Interview with Karen Pallansch, CEO, and Johnnie Wallace, Environmental Health and Safety Manager
Alexandria Renew Enterprises, also known as AlexRenew, operates one of the most advanced wastewater reclamation facilities in the United States and is located on a 35-acre site within walking distance of Old Town Alexandria. AlexRenew serves about 320,000 people in the City of Alexandria and part of Fairfax County, processing an average of 13 billion gallons of wastewater every year. AlexRenew is committed to being an environmental steward, good neighbor, and industry leader in the day-to-day work of making dirty water clean again.
Why did your company partner with Urban Alliance?
We were looking for opportunities to get involved in Alexandria and have a meaningful connection with the community. We have an organizational vision that has community engagement front and center, and it made great sense for us to work with Urban Alliance. When we signed up for this program, we were under the impression that we were going to help youth in Alexandria. In reality, though, our partnership with Urban Alliance has had an impact on both our interns and everyone at AlexRenew.
Our vision also focuses on supporting a healthy and resilient local economy, and one way to do this is to invest in those students who are the future of Alexandria. We want to guide them, open their eyes to possibilities, and show education paths that are needed for different types of careers.
What is your return on investment for this partnership?
Really, the return on investment is the positive impact on all of our employees and the amazing impact on the UA interns. Our team members love sharing their knowledge about what we do here at AlexRenew. Our operators have taken the interns under their wing, and we have noticed that the morale of our employees has been enhanced as a result of our UA partnership. We chose to double our investment in Urban Alliance and the future of our great country by renewing our partnership for a second year and doubling the number of interns we host.
Have you encountered any challenges working with high school interns?
Actually, no. I’ve been amazed at how they’ve done with some of the tasks. One of our interns, Fredis, was tasked with recreating a file from 1989. Within an hour he had created a document with a very similar fit and design that we were able to use. It’s amazing some of the things that these kids are able to do.
How have the interns been involved in your company’s growth?
They are always a part of our organization’s growth, and they are very much involved in the organization and its processes. We want them involved in the process to see the results and feel that they were a part of it all. Our intern, Petrona, processed construction invoices. Ten years from now, she can say I helped with that [building]. She’s in meetings and helping to make decisions. She’s going to see how her work helped. She’ll have a great impact on projects now and in the future.
What advice would you give to current or potential job partners?

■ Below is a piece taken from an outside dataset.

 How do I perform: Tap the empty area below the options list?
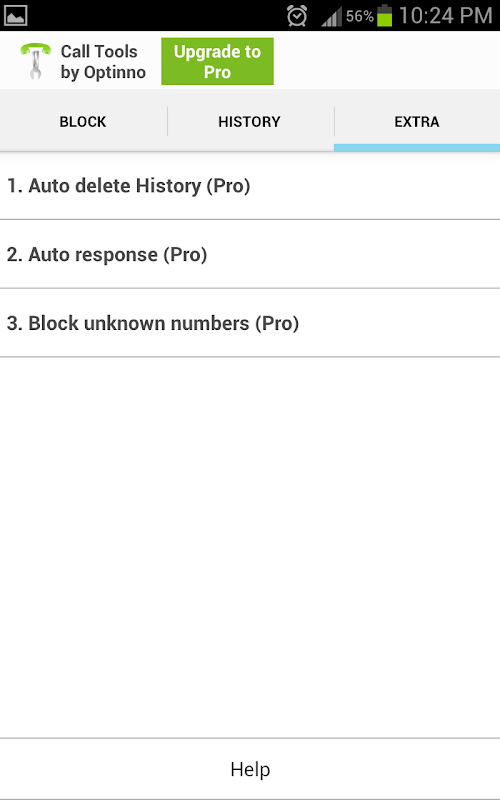(250, 547)
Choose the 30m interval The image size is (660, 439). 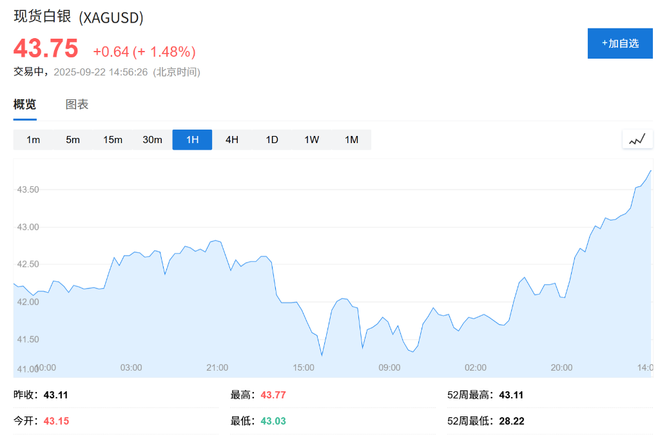(x=152, y=140)
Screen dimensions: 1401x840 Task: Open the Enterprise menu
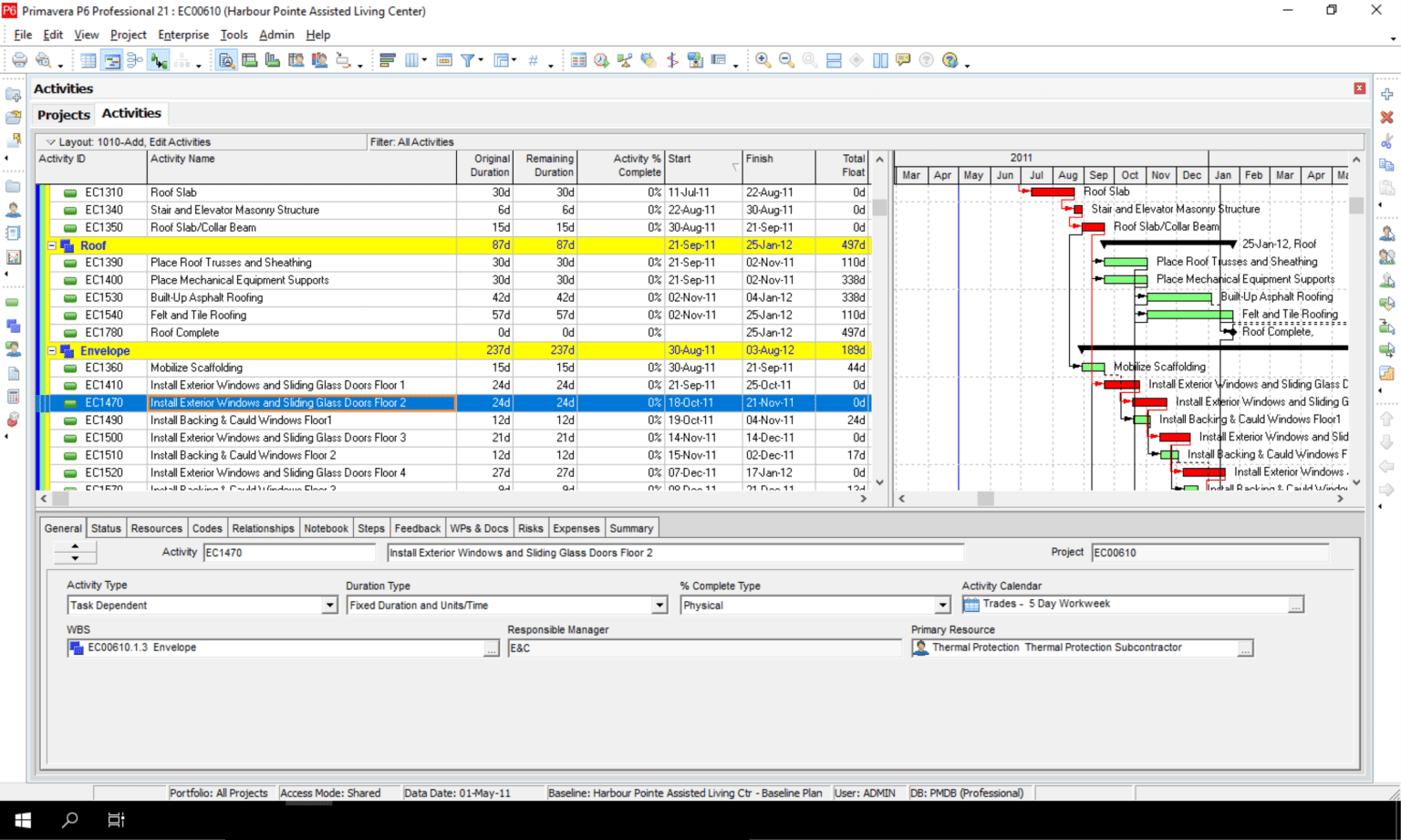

You can’t look at this as just extra help. Yes, you’ll have an extra hand to help with daily tasks, but this is an investment of the staff. The return on investment for our team is undeniable. We’re working with Urban Alliance to give students with great promise a great future. This partnership is a win-win-win, for the interns, your organization, and our community.
If you are on company or nonprofit boards, if you work for an organization that doesn’t have Urban Alliance interns, please talk up this amazing and impactful intern program or ask your organization to provide internships or resources to Urban Alliance.
Would you recommend the program to other companies?
Absolutely! Sign up and be ready for the commitment. Support the interns, provide assistance, and understand they’re high school seniors making decisions that will affect the rest of their lives. Be interactive with the process. If you are already investing in UA and its interns, invest more. Honestly, I don’t know why every company and government agency doesn’t have at least one Urban Alliance intern in their office. We should be fighting for these interns.